Her standout performance also earned her the hotly contested Strava QOM by close to three minutes over Canadian Myriam Paquet, a fierce climber in her own right.
"Going from being unable to make a U-turn or clip-in to feeling like I’m one with the bike now is awesome," Kulchinsky noted after her unlikely victory. "There's still so much to learn, yet I am so proud of the progress I’ve made."
Two weeks later, Kulchinsky toed the line of another hill climb. This time, it was a mass start. The Prospect Mountain Hill Climb is a 5.7-mile ascent with an average gradient of 5.7% in NY's Lake George region.
After cordially warning her competitors that it was the first time she would ride in a group, she rode away, winning by almost five minutes over the hill climb series leader, Sonya Bodick. Her 5.24 wkg average for 22:52 earned her another QOM, a course record, and the victory – and even one position before her coach Josh Lipka.
The recently crowned Men's Masters 35-39 Open US National Time Trial Champion put out 4.83 wkg and averaged 425 W to hold Kristen's wheel and, when asked about it, could muster no more than an, "It was awful!"
The race organizer and founder of Unify Cycling, Robert Pollaro, had much more to say.
"When the final results were in, I was impressed that Kulchinski was fifth overall in just under 23 minutes. It wasn't until the post-race podium ceremony that I learned this was only her second real road race. In fact, she'd come off of the Zwift circuit for Twenty24. Her times and finishes are pretty incredible, given her lack of experience. Talk about surprise!"
Kulchinsky made it three-for-three on October 1, 2023, at the Allen Clark Memorial Hill Climb, on the famed face of Ap Gap in Vermont, which tops out at a grade of 15 percent. Her hat -trick of hill climb victories came atop the scene of the final climb of the Queen Stage of the Green Mountain Stage Race.
Throughout the GMSR's deep and storied history, several amateur cyclists have ascended to professional stardom on the slopes of the Appalachian Gap. Kulchinsky has that QOM now, too, with a time of 27:36 for 6.1 miles with 1,631 feet of elevation. She won the series crown as the Northeast USA's finest female climber in only three races.
Kulchinsky's only regret is that she didn't have the opportunity to test her newly found riding skill against one of the world's most challenging hill climbs, Mt. Washington in New Hampshire.
"I enjoyed each step of the process, and when it was time for Mount Washington, I was ready and prepared. Unfortunately, that mountain had other plans, and the officials canceled the race at the line for hurricane-force winds,” she says.
Where to now?
Kulchinsky vows to return for the 51st edition of the Mt. Washington Auto Road Bicycle Hill Climb next year. In the meantime, she has her sights set on loftier goals.
"I would love to become a UCI Esports World Champion one day. It would be a dream come true!"
Cycling esports athletes, fans, and enthusiasts aspire to a future with no doubts about the performances of racers like Kulchinsky, and the sport gains acknowledgment as a distinct discipline. They look ahead to a time when female athletes and young girls can explore a love for cycling in an approachable virtual setting and use that as a stepping stone for athletic development.

Supplied information:
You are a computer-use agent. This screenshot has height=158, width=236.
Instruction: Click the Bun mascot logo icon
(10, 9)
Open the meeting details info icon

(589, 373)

...

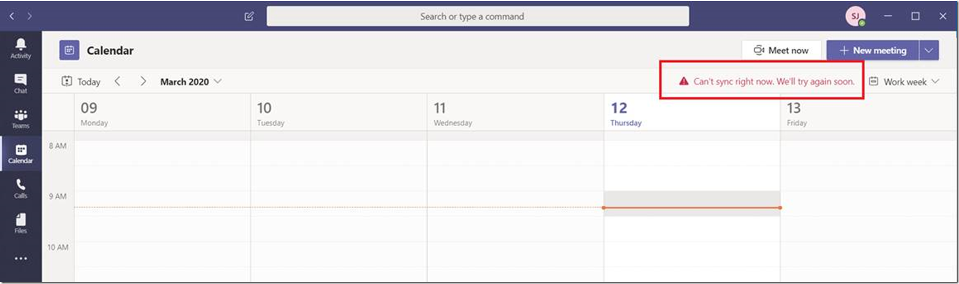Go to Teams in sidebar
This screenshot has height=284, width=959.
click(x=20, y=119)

Task to complete: Using the text about Kulchinsky's hill climbs, decide whether each statement agrees with it. For each, give yes or no along with the deciding words from the text, quoted exactly. 1. The Prospect Mountain Hill Climb had a mass start. 2. Kulchinsky rode the Mt. Washington race to the top. 3. The climb at Ap Gap reaches a grade of 15 percent.

Exercise result:
1. Yes: "This time, it was a mass start."
2. No: "the officials canceled the race at the line for hurricane-force winds"
3. Yes: "which tops out at a grade of 15 percent"